Although report by Bechard et al (1) concern that our finding was only found in this indirect lung injury subgroup, we offer a counter point to this concern: The presence of the obesity paradox in those with indirect lung injury only (e.g., sepsis or systemic inflammatory response syndrome from polytrauma or systemic vasculitis) may point to a pathobiologic, mechanistic link between increased adiposity, ARDS, and the systemic inflammatory response. In fact, Stapleton et al (5) evaluated biomarkers of systemic inflammatory response in 1,409 adult ARDS subjects and found lower levels of proinflammatory markers (interleukin-8 and tumor necrosis factor-α) as body mass index (BMI) increased, with lower levels of such markers correlating to reduced mortality. Further investigation is clearly needed to parse out this attenuated inflammatory response to critical illness. Such exploration is a future direction of this research team, because we believe that understanding these differences in pathobiology by weight category and mechanism of injury may be useful in adjusting our protocol-driven therapeutic strategies to better meet each patient’s specific premorbid and illness-focused characteristics.

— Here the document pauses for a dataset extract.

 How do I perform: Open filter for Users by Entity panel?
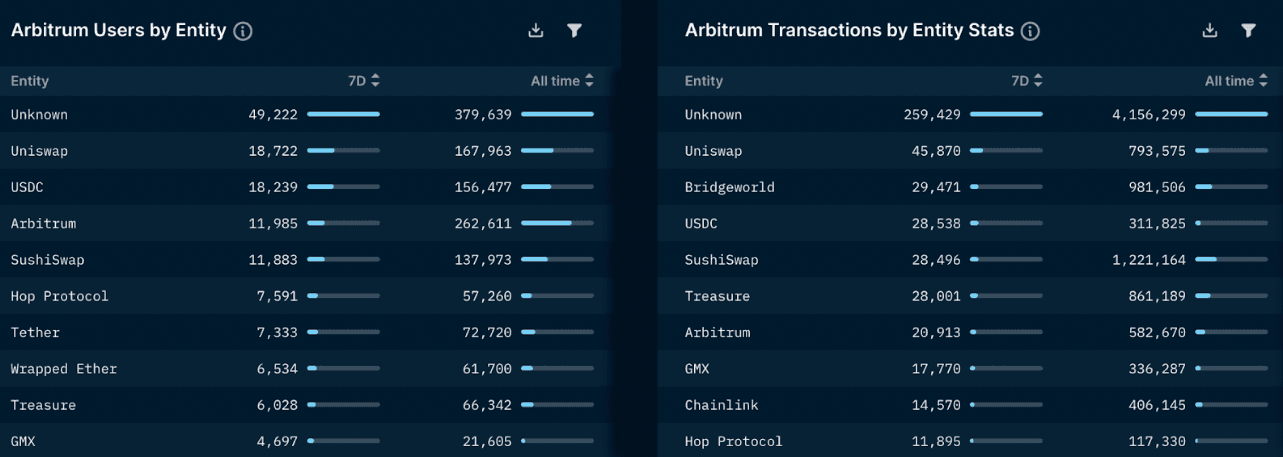(x=574, y=31)
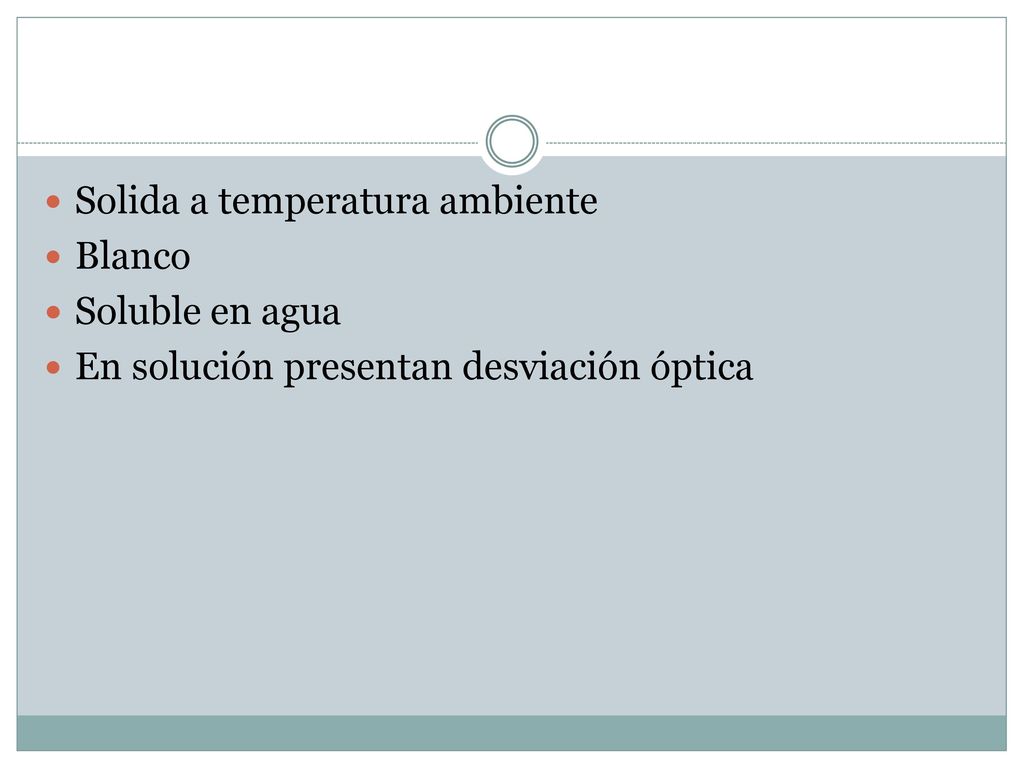The image size is (1024, 768).
Task: Click the teal footer bar at the slide bottom
Action: (512, 733)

Regarding our method of defining obesity utilizing Centers for Disease Control and Prevention–defined BMI z score cutoffs and excluding those less than 2 years old, we agree that our methodology is not perfect. Unfortunately, such issues plague all pediatric obesity research. This age-based exclusion criteria reduces the generalizability of our findings to our infant patients, but we chose to exclude those less than 2 years old for two reasons: 1) BMI is not a validated method in children less than 2 years old and 2) the inclusion of children less than 2 years old would introduce several confounders including impact of prematurity and intrauterine growth retardation, as well as the variation in dietary habits. This challenge of limiting confounders versus maximizing generalizability is an important one in our field, and we hope such discussions will drive the pediatric critical care community to work together and form a consensus of definitions regarding obesity and nutrition that would benefit all nutrition-based research.

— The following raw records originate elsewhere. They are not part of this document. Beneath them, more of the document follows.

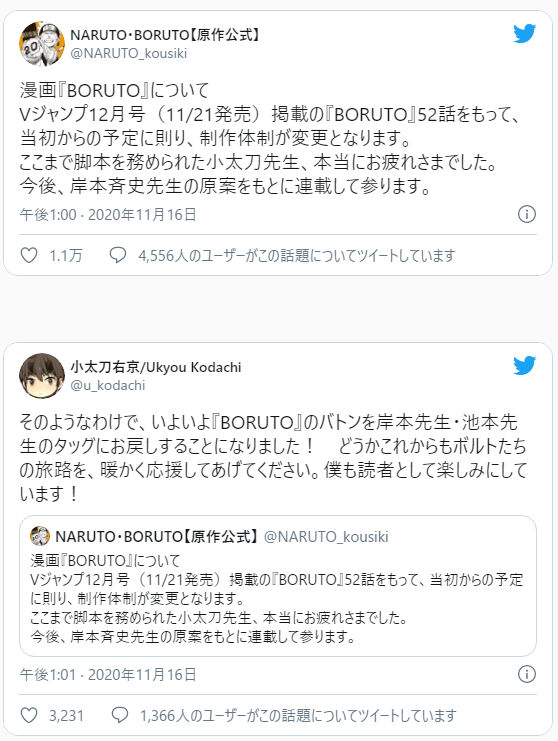Like the NARUTO·BORUTO official tweet via heart icon
The width and height of the screenshot is (558, 741).
click(x=29, y=256)
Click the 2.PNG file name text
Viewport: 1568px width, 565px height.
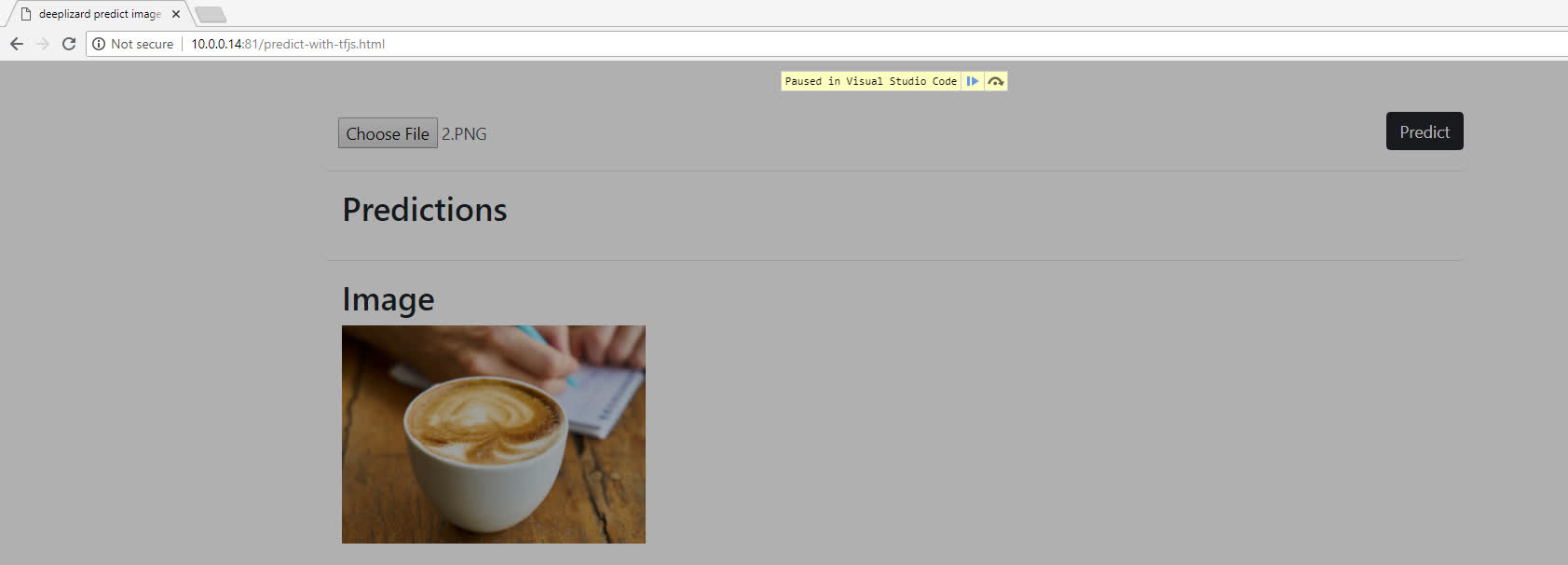464,134
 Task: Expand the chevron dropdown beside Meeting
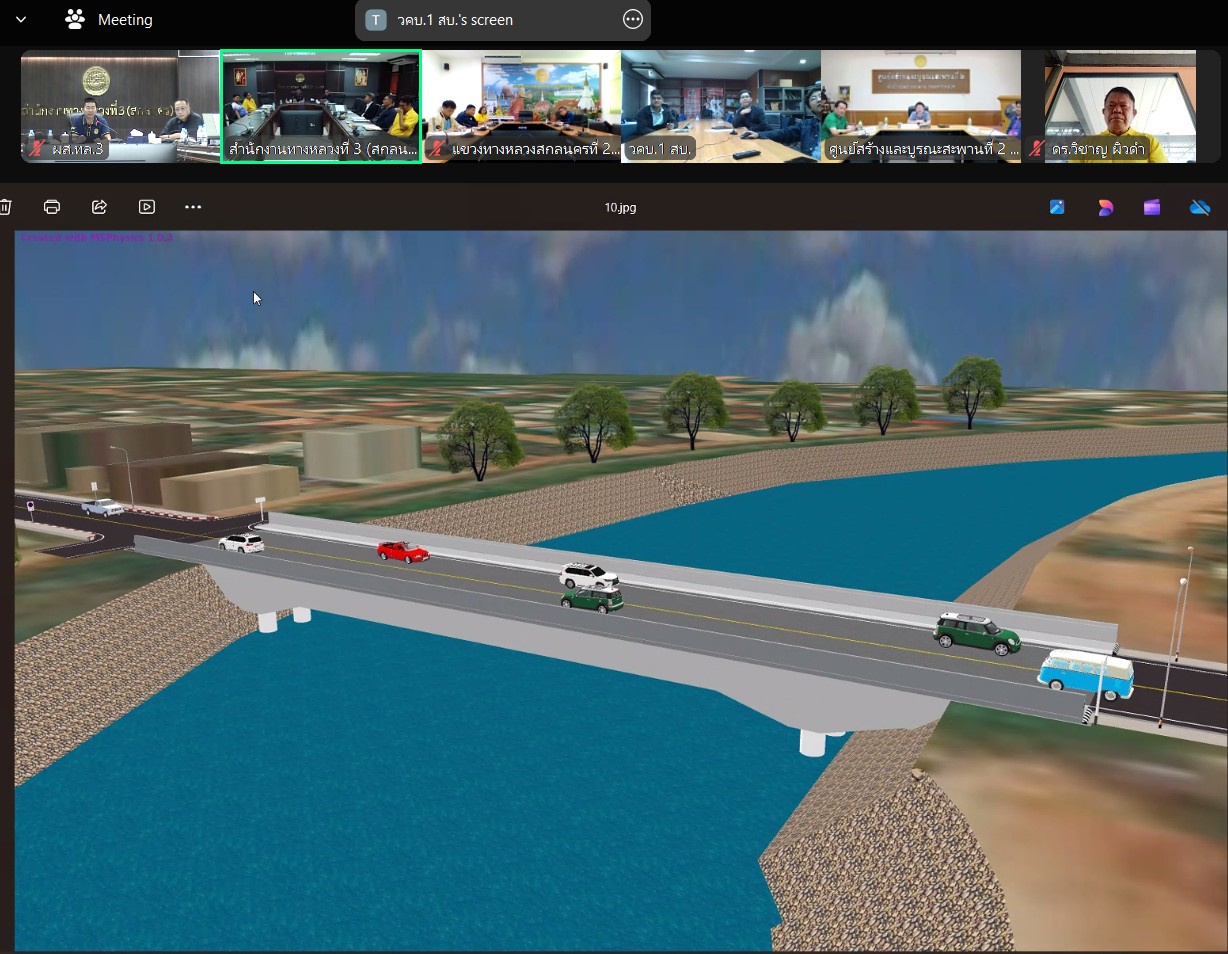pyautogui.click(x=21, y=20)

Bechard et al (1) discuss the impact of premorbid conditions on outcome studies in pediatric critical care, and we completely agree that such factors, including past medical history and pre-illness nutritional status, are important. Unfortunately, we did not have an objective way to assess premorbid nutritional status in this cohort. Once again, the lack of objective pre-illness health status plagues all of pediatric critical care (and adult critical care, for that matter) and limits, not only studies of mortality and duration of hospitalization but also longer term outcomes such as post-ICU function and neurocognitive status.